[BEGIN Rows]
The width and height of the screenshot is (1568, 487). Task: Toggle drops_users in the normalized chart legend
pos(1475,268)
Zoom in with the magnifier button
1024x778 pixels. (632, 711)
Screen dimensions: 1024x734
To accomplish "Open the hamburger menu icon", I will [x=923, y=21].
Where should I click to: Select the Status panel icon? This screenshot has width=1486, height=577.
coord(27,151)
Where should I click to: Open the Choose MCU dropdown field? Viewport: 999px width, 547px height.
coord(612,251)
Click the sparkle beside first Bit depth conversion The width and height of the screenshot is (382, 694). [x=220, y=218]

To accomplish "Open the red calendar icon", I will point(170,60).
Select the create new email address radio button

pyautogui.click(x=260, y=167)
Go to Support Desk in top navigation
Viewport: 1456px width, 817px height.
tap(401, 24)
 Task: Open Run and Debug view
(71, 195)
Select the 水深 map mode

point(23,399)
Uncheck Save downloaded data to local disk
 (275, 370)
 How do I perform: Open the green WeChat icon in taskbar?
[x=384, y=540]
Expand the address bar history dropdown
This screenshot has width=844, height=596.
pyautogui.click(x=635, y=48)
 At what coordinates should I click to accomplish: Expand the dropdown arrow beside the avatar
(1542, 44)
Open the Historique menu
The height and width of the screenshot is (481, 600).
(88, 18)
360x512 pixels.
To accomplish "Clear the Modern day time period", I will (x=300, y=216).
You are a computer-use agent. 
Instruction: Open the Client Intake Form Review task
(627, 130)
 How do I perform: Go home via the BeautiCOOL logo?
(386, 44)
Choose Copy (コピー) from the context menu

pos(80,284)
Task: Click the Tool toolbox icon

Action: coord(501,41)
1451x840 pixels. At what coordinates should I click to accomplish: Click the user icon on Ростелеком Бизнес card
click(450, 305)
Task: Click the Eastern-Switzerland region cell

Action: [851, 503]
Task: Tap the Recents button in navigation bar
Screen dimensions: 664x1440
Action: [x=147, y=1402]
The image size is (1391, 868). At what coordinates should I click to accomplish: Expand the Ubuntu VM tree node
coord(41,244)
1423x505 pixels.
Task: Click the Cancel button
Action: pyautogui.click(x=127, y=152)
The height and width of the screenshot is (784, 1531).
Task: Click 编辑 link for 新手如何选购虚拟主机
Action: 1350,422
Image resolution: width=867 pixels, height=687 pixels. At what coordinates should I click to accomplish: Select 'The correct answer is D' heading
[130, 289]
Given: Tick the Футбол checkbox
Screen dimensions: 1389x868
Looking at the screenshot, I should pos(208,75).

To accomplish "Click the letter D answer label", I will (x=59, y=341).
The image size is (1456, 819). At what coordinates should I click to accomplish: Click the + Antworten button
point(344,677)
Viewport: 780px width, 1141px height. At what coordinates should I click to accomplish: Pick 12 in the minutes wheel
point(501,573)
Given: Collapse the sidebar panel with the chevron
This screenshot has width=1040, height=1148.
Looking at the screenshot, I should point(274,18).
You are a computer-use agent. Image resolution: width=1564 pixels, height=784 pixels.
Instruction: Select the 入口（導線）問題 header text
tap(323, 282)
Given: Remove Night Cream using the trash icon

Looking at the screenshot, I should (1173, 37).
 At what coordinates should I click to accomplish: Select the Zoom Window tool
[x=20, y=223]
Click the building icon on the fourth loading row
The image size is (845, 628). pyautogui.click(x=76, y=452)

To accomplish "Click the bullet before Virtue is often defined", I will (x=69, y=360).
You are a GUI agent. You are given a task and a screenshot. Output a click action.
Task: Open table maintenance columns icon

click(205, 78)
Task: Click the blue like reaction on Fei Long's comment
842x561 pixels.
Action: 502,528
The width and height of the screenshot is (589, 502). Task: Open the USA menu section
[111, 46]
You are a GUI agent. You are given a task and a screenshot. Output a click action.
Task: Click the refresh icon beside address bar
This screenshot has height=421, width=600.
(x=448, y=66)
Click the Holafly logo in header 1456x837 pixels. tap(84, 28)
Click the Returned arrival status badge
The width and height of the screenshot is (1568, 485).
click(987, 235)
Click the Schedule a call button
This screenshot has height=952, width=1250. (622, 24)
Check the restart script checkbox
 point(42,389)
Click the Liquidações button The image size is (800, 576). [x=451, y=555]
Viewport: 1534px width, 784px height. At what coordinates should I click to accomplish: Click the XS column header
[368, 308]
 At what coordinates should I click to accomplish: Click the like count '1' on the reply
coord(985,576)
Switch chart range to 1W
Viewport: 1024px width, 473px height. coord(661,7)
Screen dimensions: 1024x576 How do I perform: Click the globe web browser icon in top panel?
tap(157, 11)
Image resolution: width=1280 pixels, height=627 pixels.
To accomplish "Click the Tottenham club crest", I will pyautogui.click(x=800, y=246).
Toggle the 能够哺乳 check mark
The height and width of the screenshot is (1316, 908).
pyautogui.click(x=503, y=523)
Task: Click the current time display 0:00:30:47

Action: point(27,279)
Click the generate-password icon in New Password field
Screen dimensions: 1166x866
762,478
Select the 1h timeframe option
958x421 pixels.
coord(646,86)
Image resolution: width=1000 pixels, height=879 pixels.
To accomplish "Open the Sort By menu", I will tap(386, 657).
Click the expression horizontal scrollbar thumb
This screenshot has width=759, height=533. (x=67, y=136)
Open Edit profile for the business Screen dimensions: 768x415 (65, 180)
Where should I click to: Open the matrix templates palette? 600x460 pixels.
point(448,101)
[END Rows]
◆ Work required ◆
Copy out the rows above word for word, covering all of them from first to last.

◆ Correct response ◆
The width and height of the screenshot is (1568, 487). Task: Toggle drops_users in the normalized chart legend
pos(1475,268)
Zoom in with the magnifier button
1024x778 pixels. (632, 711)
Screen dimensions: 1024x734
To accomplish "Open the hamburger menu icon", I will [x=923, y=21].
Where should I click to: Select the Status panel icon? This screenshot has width=1486, height=577.
coord(27,151)
Where should I click to: Open the Choose MCU dropdown field? Viewport: 999px width, 547px height.
coord(612,251)
Click the sparkle beside first Bit depth conversion The width and height of the screenshot is (382, 694). [x=220, y=218]

To accomplish "Open the red calendar icon", I will point(170,60).
Select the create new email address radio button

pyautogui.click(x=260, y=167)
Go to Support Desk in top navigation
Viewport: 1456px width, 817px height.
tap(401, 24)
 Task: Open Run and Debug view
(71, 195)
Select the 水深 map mode

point(23,399)
Uncheck Save downloaded data to local disk
 (275, 370)
 How do I perform: Open the green WeChat icon in taskbar?
[x=384, y=540]
Expand the address bar history dropdown
This screenshot has width=844, height=596.
pyautogui.click(x=635, y=48)
 At what coordinates should I click to accomplish: Expand the dropdown arrow beside the avatar
(1542, 44)
Open the Historique menu
The height and width of the screenshot is (481, 600).
(88, 18)
360x512 pixels.
To accomplish "Clear the Modern day time period", I will (x=300, y=216).
You are a computer-use agent. 
Instruction: Open the Client Intake Form Review task
(627, 130)
 How do I perform: Go home via the BeautiCOOL logo?
(386, 44)
Choose Copy (コピー) from the context menu

pos(80,284)
Task: Click the Tool toolbox icon

Action: coord(501,41)
1451x840 pixels. At what coordinates should I click to accomplish: Click the user icon on Ростелеком Бизнес card
click(450, 305)
Task: Click the Eastern-Switzerland region cell

Action: [851, 503]
Task: Tap the Recents button in navigation bar
Screen dimensions: 664x1440
Action: [x=147, y=1402]
The image size is (1391, 868). At what coordinates should I click to accomplish: Expand the Ubuntu VM tree node
coord(41,244)
1423x505 pixels.
Task: Click the Cancel button
Action: pyautogui.click(x=127, y=152)
The height and width of the screenshot is (784, 1531).
Task: Click 编辑 link for 新手如何选购虚拟主机
Action: 1350,422
Image resolution: width=867 pixels, height=687 pixels. At what coordinates should I click to accomplish: Select 'The correct answer is D' heading
[130, 289]
Given: Tick the Футбол checkbox
Screen dimensions: 1389x868
Looking at the screenshot, I should pos(208,75).

To accomplish "Click the letter D answer label", I will (x=59, y=341).
The image size is (1456, 819). At what coordinates should I click to accomplish: Click the + Antworten button
point(344,677)
Viewport: 780px width, 1141px height. At what coordinates should I click to accomplish: Pick 12 in the minutes wheel
point(501,573)
Given: Collapse the sidebar panel with the chevron
This screenshot has width=1040, height=1148.
Looking at the screenshot, I should point(274,18).
You are a computer-use agent. Image resolution: width=1564 pixels, height=784 pixels.
Instruction: Select the 入口（導線）問題 header text
tap(323, 282)
Given: Remove Night Cream using the trash icon

Looking at the screenshot, I should (1173, 37).
 At what coordinates should I click to accomplish: Select the Zoom Window tool
[x=20, y=223]
Click the building icon on the fourth loading row
The image size is (845, 628). pyautogui.click(x=76, y=452)

To accomplish "Click the bullet before Virtue is often defined", I will (x=69, y=360).
You are a GUI agent. You are given a task and a screenshot. Output a click action.
Task: Open table maintenance columns icon

click(205, 78)
Task: Click the blue like reaction on Fei Long's comment
842x561 pixels.
Action: 502,528
The width and height of the screenshot is (589, 502). Task: Open the USA menu section
[111, 46]
You are a GUI agent. You are given a task and a screenshot. Output a click action.
Task: Click the refresh icon beside address bar
This screenshot has height=421, width=600.
(x=448, y=66)
Click the Holafly logo in header 1456x837 pixels. tap(84, 28)
Click the Returned arrival status badge
The width and height of the screenshot is (1568, 485).
click(987, 235)
Click the Schedule a call button
This screenshot has height=952, width=1250. (622, 24)
Check the restart script checkbox
 point(42,389)
Click the Liquidações button The image size is (800, 576). [x=451, y=555]
Viewport: 1534px width, 784px height. At what coordinates should I click to accomplish: Click the XS column header
[368, 308]
 At what coordinates should I click to accomplish: Click the like count '1' on the reply
coord(985,576)
Switch chart range to 1W
Viewport: 1024px width, 473px height. coord(661,7)
Screen dimensions: 1024x576 How do I perform: Click the globe web browser icon in top panel?
tap(157, 11)
Image resolution: width=1280 pixels, height=627 pixels.
To accomplish "Click the Tottenham club crest", I will pyautogui.click(x=800, y=246).
Toggle the 能够哺乳 check mark
The height and width of the screenshot is (1316, 908).
pyautogui.click(x=503, y=523)
Task: Click the current time display 0:00:30:47

Action: point(27,279)
Click the generate-password icon in New Password field
Screen dimensions: 1166x866
762,478
Select the 1h timeframe option
958x421 pixels.
coord(646,86)
Image resolution: width=1000 pixels, height=879 pixels.
To accomplish "Open the Sort By menu", I will tap(386, 657).
Click the expression horizontal scrollbar thumb
This screenshot has width=759, height=533. (x=67, y=136)
Open Edit profile for the business Screen dimensions: 768x415 (65, 180)
Where should I click to: Open the matrix templates palette? 600x460 pixels.
point(448,101)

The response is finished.